-- BEGIN --
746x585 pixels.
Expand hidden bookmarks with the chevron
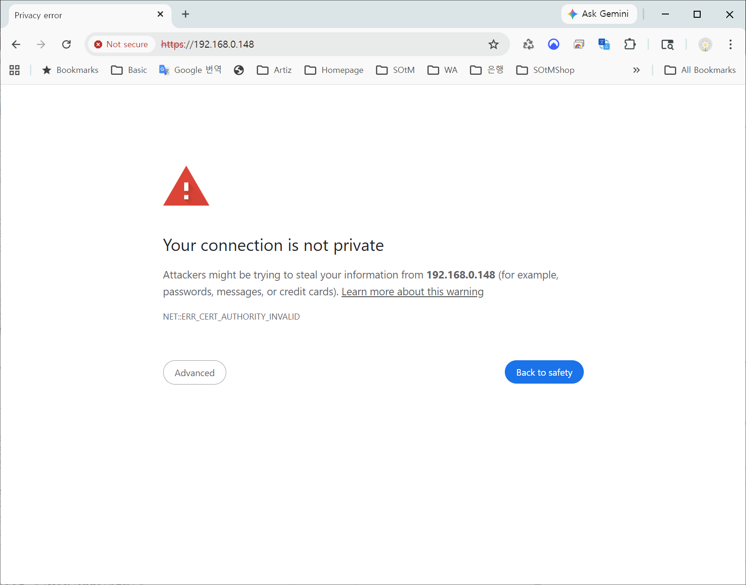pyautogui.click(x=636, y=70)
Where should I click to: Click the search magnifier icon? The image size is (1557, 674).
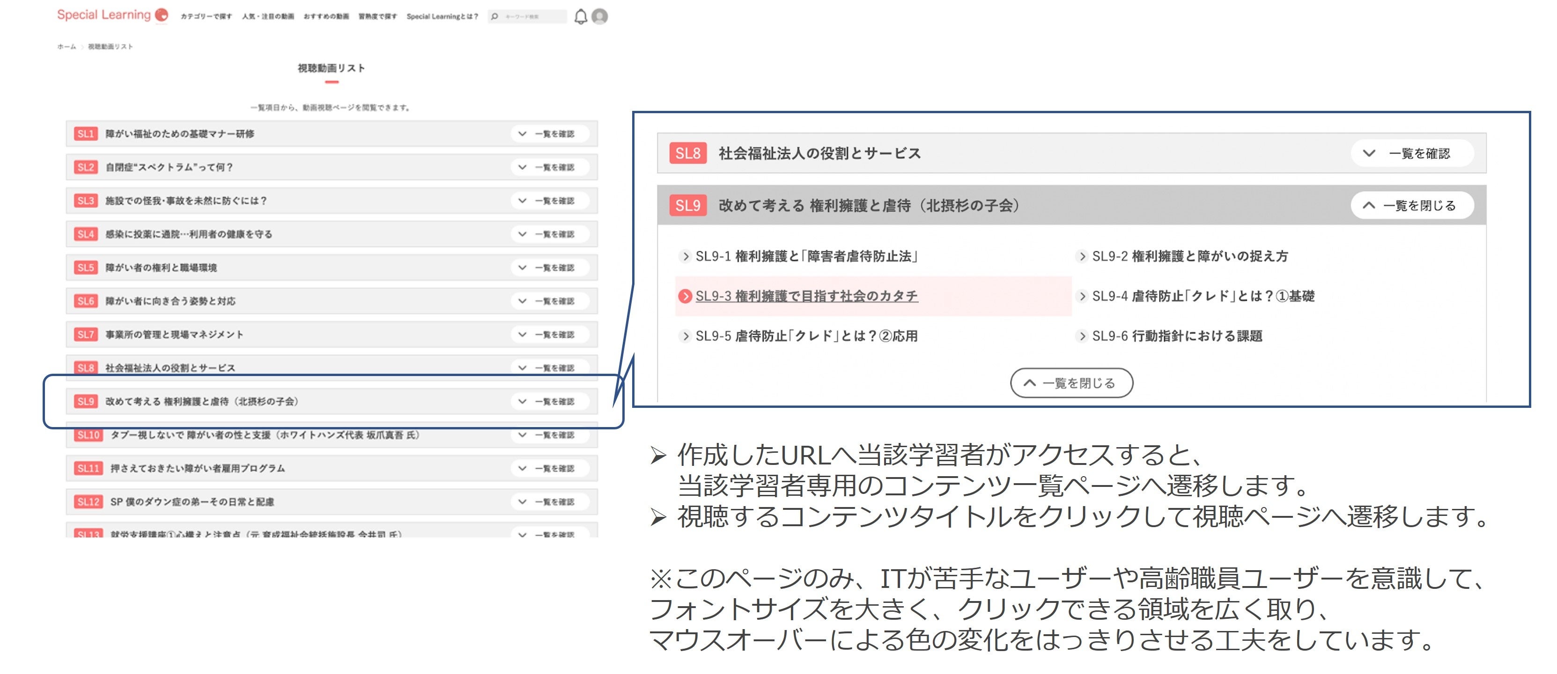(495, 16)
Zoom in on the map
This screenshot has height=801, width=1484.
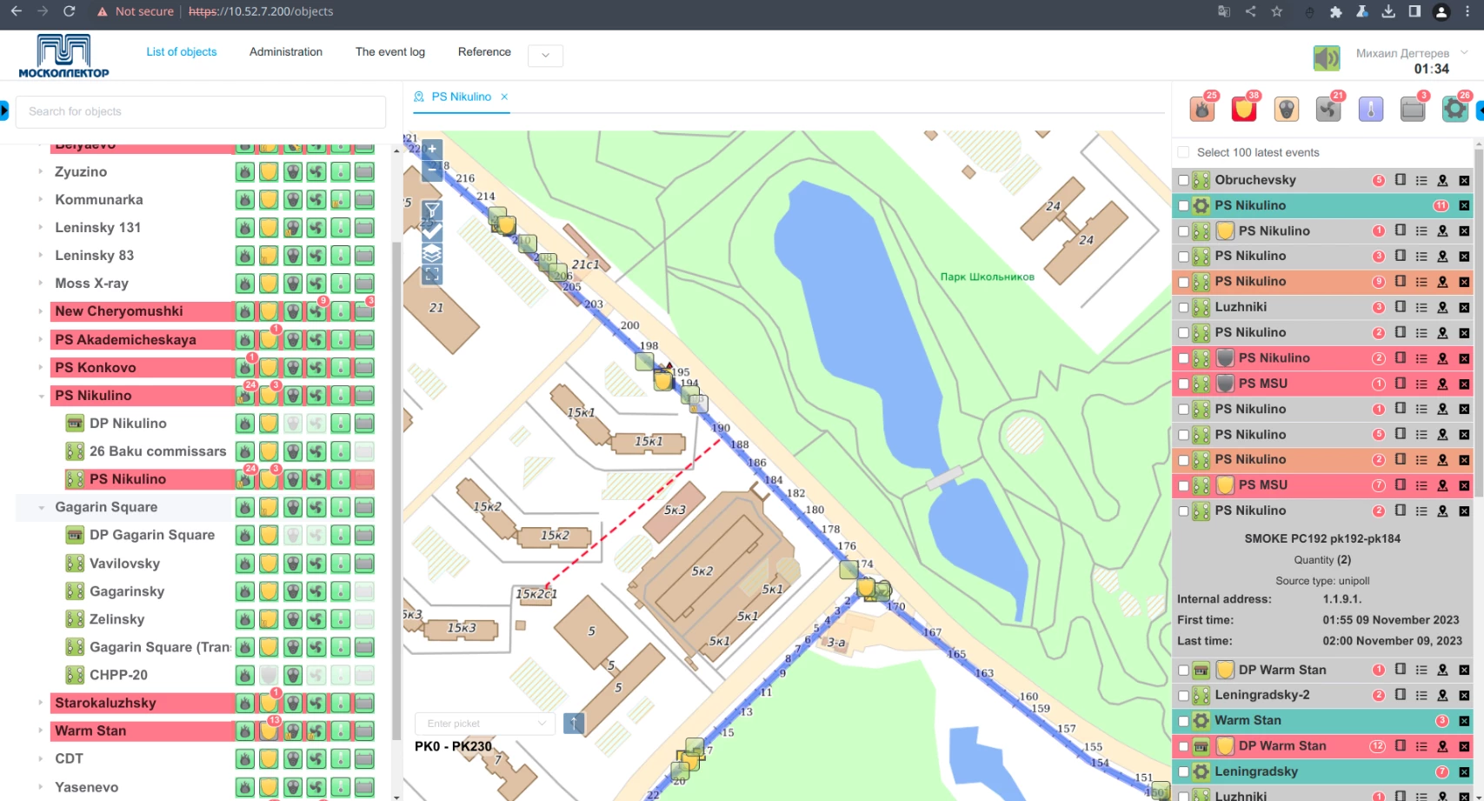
-- END --
*STATED PROBLEM*: Copy every line of the entries above word for word, leaving out the pictures.

*EXERCISE OUTPUT*:
746x585 pixels.
Expand hidden bookmarks with the chevron
pyautogui.click(x=636, y=70)
Where should I click to: Click the search magnifier icon? The image size is (1557, 674).
(495, 16)
Zoom in on the map
This screenshot has height=801, width=1484.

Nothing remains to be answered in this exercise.